Language decisions were associated with distributed activation patterns throughout the widespread network identified in the univariate analyses, as revealed by our multivariate analyses. In particular, activation patterns throughout the left-hemispheric ventral stream of visual word processing predicted participants' language decisions. The low temporal resolution of fMRI makes it challenging to identify whether this is the result of feedback connections from later processing stages or of local computations. Nevertheless, these data may be the key to settle the discrepancy between a shared neural network for both languages and bilinguals' ability to make language decisions, as they show that activation patterns but not mean activations throughout the shared neural network reflect language decisions. Interestingly, although univariate results were not different in left and right AG, activation patterns in left but not right AG were predictive of participants' decisions, suggesting that left AG encodes language identity, although left and right AG are involved in the task. Furthermore, the searchlight analysis revealed additional encoding of language identity in right parietal cortex, including parts of AG and supramarginal gyrus, posterior to the left AG activation found in the univariate analysis. Although several previous reports associated this region with the correct use of multiple languages (Price, Green, & von Studnitz, 1999; Pötzl, 1930), the role of right temporoparietal regions in bilingual linguistic processing is underspecified. Our results open up the intriguing possibility that specialized neural populations in the right parietal lobe represent abstract language identities.

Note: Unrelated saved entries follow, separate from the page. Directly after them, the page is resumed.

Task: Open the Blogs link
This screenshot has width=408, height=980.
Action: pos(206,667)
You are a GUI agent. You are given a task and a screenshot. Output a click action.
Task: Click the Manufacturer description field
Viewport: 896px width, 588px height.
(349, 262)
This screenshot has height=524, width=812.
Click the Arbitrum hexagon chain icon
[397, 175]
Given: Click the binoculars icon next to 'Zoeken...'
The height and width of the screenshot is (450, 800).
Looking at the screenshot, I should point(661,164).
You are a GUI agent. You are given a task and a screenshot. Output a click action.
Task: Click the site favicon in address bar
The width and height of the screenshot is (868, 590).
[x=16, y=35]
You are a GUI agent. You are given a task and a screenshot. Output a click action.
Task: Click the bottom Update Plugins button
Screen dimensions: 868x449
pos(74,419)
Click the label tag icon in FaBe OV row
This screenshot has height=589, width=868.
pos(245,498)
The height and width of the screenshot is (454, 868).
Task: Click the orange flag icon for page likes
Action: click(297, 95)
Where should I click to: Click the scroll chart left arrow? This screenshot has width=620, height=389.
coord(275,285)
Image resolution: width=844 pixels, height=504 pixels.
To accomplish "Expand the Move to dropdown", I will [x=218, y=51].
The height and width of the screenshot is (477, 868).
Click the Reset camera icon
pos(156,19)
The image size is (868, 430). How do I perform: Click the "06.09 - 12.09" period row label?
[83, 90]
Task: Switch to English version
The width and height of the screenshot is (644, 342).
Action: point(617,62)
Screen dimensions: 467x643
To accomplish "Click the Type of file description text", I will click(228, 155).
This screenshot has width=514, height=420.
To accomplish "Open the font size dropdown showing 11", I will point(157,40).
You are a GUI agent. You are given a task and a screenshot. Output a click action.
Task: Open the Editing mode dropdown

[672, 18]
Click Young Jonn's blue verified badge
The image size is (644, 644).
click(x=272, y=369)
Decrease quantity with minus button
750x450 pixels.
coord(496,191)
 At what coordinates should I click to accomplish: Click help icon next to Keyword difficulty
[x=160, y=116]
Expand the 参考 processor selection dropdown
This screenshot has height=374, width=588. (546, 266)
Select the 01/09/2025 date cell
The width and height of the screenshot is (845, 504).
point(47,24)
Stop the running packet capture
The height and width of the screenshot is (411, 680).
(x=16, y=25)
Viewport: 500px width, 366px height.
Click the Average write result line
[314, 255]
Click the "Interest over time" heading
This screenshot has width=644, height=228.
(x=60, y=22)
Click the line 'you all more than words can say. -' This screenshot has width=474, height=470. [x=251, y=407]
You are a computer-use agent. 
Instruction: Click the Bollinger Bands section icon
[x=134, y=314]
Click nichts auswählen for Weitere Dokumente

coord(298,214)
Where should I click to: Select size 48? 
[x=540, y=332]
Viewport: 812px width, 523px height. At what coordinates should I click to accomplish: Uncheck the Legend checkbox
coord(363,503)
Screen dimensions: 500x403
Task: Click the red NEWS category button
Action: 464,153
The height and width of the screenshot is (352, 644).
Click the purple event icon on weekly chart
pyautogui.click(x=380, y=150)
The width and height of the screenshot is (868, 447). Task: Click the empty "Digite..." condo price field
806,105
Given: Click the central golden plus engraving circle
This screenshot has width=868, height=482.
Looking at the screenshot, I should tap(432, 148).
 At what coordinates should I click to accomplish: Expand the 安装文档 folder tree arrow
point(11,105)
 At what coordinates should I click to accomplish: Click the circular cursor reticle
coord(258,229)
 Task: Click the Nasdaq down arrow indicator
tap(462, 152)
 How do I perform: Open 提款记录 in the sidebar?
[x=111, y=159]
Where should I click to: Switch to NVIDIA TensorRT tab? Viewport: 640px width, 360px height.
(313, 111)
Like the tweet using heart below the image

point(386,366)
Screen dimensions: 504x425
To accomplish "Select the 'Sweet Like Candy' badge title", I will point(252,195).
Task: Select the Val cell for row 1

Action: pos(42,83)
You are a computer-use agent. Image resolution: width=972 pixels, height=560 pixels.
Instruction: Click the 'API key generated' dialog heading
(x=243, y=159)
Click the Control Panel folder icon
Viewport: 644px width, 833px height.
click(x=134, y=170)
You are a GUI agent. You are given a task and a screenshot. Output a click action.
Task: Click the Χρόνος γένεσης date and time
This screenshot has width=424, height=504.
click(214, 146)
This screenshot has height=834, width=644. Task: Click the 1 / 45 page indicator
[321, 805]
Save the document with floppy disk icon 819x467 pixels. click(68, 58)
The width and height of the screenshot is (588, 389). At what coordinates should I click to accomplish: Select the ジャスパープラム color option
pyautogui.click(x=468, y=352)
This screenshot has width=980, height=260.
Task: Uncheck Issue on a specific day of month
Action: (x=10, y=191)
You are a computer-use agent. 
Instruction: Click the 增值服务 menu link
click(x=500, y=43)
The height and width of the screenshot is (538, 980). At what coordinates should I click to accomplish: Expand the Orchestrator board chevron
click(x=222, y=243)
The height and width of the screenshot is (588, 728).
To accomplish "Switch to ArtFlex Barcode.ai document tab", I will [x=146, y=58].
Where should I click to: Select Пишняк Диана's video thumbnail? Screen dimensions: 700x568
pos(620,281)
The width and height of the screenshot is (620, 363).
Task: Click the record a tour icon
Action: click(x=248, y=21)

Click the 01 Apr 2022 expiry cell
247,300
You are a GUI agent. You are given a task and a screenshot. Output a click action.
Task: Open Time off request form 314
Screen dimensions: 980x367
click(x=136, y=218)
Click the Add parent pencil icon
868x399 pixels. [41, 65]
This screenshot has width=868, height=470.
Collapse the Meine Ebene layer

The searchlight analysis and the ROI analysis operated on different spatial scales; the searchlight analysis with 7-mm radius takes into account more local patterns (∼30 voxels) whereas the ROI analysis is based on more distributed patterns, as ROIs contained over 50 voxels. The difference between results from these two approaches suggests that language membership information was represented in local activations at a small spatial scale in the right parietal lobe and on a larger spatial scale in the left-hemispheric language processing network (Lee et al., 2012). Future research is required to investigate the task dependency of this network, as well as for an extension to language attribution of auditorily presented words.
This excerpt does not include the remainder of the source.